---- Page excerpt

John Percy Lockhart-Mummery FRCS (14 February 1875 – 24 April 1957), was a British surgeon at St Mark's Hospital, London, who devised a classification of rectal cancer and described familial polyposis which led to the formation of the polyposis registry. He was the author of several books, including Diseases of the Rectum and Colon and their Surgical Treatment (1923), The Origin of Cancer (1934), and After Us, or the World as it Might Be (1936). His work on colorectal surgery earned him the nickname "King Rectum".

Lockhart-Mummery's grandfather, his brother, and his father, John Howard Mummery, were all dental surgeons. While studying at Cambridge he developed sarcoma of his leg, for which Joseph Lister carried out an amputation. He completed his clinical training in 1899 at St George's Hospital, London, and in 1904 was appointed Hunterian Professor at the Royal College of Surgeons. He showed that sigmoidoscopy was safe and effective in looking for diseases of the large bowel. During the First World War he operated at King Edward VII's Hospital Sister Agnes, where he treated mainly gunshot wounds affecting the colon, rectum and anus.

Lockhart-Mummery was the first secretary of the British Proctological Society, which in 1939, became a section of the Royal Society of Medicine (RSM). Some of his theories on cancer and eugenics are controversial, and were thought of as radical at that time, even by his friend Lord Horder, president of the Eugenics Society. He was also a friend of H. G. Wells, with whom he shared some beliefs about the role of science in the problems of the human body.

==Early life and education==
John Lockhart Mummery (later Lockhart-Mummery), was born in Islip Manor, Northolt, on 14 February 1875 to John Howard Mummery, a dental surgeon, and his first wife Mary Lily. His paternal grandfather was a dental surgeon, and his younger brother, Stanley, also became a dental surgeon.

He was educated first at Eagle House School and then The Leys School. Subsequently, he gained admission to Gonville and Caius College, Cambridge, passing the first part of the Natural Sciences Tripos in 1897 with second-class honours. During his time at Cambridge he developed sarcoma of his leg, for which Joseph Lister carried out an amputation. Subsequently, he took up a post as assistant anatomy demonstrator at Cambridge. He completed his clinical training in 1899 at St George's Hospital, London, where he won the Thompson gold medal and completed resident posts there. In 1900 he gained a Fellowship.

--------

Brief 1:
Answer these from the biography of Lockhart-Mummery:
(a) Who amputated his leg?
(b) What society was he the first secretary of?
(c) Where was he born?
Brief 2:
For each statement, say whether it agrees with the biography of Lockhart-Mummery and quote the words that decide it.
(a) His work on colorectal surgery earned him the nickname "King Rectum."
(b) His younger brother Stanley became a general physician.
(c) During the First World War he mainly treated burns.
The records have no connection to the biography of Lockhart-Mummery.

---- Available data

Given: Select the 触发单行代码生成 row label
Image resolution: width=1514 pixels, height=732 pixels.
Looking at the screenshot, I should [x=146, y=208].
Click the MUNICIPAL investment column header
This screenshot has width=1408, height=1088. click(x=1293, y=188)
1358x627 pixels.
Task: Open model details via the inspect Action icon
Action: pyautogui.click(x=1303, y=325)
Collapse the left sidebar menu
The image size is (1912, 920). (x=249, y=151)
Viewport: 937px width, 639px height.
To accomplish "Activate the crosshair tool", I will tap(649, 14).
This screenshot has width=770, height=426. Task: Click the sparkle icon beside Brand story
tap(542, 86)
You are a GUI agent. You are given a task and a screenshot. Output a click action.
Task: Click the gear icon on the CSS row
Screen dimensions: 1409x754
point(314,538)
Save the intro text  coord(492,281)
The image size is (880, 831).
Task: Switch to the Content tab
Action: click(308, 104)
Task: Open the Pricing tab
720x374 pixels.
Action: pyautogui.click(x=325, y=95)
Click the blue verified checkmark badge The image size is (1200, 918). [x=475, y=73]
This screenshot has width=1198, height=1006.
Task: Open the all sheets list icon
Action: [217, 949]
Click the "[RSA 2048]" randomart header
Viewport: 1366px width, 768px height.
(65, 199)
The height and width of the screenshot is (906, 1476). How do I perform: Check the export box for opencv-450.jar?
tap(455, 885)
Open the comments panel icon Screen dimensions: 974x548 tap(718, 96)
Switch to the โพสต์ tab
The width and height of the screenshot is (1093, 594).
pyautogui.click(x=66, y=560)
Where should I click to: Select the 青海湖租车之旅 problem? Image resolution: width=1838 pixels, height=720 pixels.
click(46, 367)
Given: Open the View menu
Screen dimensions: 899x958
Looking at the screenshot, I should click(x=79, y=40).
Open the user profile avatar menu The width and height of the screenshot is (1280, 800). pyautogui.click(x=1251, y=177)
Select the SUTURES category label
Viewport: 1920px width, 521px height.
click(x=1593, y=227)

--------

Task output 1:
(a) Joseph Lister
(b) The British Proctological Society
(c) Islip Manor, Northolt

Task output 2:
(a) Yes: "His work on colorectal surgery earned him the nickname "King Rectum"."
(b) No: "his younger brother, Stanley, also became a dental surgeon"
(c) No: "he treated mainly gunshot wounds affecting the colon, rectum and anus"